Leaves: Evergreen. Glossy, stiff needles grow in pairs 2 to 4 inches long from a ½ inch sheath. Needles are sharp and curve slightly. Dark green color.
Bark/Twigs: When young, the ash-grey bark is smooth with evenly spaced dark flecks. Older trees have deep fissures, exposing brownish-grey splotches.
Flowers/Fruit: Inconspicuous flowers in spring. 4 to 5 inch long cones start out blue-purple color and turn yellow-brown at maturity.
Mature size and shape: Medium. 25 to 35 feet high x 15 to 20 feet wide. Pyramidal and dense shape.
General information/special features: Plant in full sun. Prefers moist, well-drained soil. Will tolerate heavy clay soils as long as drainage is good. Tolerates dry or chalky soils. Tolerant of severe cold and wind. Often reaches alpine tree line in native habitat. Synonymous with Pinus heldreichii.

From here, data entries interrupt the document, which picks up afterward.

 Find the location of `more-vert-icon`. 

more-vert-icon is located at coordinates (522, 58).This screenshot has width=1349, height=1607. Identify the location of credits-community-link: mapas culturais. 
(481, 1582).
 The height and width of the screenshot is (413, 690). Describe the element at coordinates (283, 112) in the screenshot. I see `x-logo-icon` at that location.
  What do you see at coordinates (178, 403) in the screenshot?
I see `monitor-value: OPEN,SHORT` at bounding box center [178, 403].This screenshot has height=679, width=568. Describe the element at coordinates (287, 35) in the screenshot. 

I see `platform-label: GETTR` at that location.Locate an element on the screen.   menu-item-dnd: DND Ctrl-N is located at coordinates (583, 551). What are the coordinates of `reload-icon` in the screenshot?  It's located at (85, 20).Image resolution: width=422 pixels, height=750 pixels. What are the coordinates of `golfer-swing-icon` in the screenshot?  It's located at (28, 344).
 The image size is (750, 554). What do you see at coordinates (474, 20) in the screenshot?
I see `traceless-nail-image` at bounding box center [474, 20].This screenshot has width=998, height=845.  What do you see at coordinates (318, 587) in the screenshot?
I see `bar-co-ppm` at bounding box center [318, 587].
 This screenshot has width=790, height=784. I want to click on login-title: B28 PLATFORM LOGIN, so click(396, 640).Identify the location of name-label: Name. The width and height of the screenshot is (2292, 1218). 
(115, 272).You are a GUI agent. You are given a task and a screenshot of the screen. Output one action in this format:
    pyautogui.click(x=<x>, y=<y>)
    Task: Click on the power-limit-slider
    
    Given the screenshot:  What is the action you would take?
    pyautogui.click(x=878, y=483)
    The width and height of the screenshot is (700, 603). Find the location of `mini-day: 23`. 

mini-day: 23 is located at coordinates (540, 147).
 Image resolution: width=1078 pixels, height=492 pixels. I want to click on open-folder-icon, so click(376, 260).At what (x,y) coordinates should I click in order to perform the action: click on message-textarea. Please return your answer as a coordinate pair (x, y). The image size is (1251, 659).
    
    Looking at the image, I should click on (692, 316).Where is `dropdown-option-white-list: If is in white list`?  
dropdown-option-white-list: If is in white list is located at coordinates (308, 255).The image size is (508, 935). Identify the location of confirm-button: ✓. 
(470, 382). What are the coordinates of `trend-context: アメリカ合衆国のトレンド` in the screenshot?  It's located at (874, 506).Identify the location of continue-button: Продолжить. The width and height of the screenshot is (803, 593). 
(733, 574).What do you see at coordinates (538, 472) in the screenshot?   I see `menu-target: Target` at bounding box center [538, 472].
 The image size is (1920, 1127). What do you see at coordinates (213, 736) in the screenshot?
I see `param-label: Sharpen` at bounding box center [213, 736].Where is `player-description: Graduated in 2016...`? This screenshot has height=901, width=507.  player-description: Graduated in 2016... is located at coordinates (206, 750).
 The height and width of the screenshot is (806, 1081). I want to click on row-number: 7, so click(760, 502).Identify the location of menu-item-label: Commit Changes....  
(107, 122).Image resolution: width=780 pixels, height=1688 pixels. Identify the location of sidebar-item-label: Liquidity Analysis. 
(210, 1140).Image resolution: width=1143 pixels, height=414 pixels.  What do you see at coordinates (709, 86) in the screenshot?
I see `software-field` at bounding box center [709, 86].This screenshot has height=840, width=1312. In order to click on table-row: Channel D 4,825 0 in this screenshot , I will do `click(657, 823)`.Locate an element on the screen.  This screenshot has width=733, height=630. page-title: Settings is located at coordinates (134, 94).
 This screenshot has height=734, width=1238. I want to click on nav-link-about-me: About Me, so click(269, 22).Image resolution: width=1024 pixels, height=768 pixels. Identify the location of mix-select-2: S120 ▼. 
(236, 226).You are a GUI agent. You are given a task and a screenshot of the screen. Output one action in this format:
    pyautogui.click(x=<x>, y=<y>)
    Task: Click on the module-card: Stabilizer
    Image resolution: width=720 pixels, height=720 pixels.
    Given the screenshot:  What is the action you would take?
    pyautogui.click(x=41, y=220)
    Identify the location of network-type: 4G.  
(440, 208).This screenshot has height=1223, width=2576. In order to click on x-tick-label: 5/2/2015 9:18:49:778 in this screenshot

Landscape use and maintenance: Good alternative to larger pines for smaller spaces because of its relatively compact mature size. Used in small group plantings. Average growing rate. Low maintenance.
USDA Hardiness Zone: 4 to 8
Family/Origin: Pinaceae – Pine. Native to the higher elevations of southern Europe, specifically the dry limestone soils in the mountain areas of the Balkans, Italy and Greece.
Campus Use: Somewhat common. Large specimens can be found on southwest corner of Price Art Museum (Bld 35) or south side of John Widtsoe Building (Bld 9).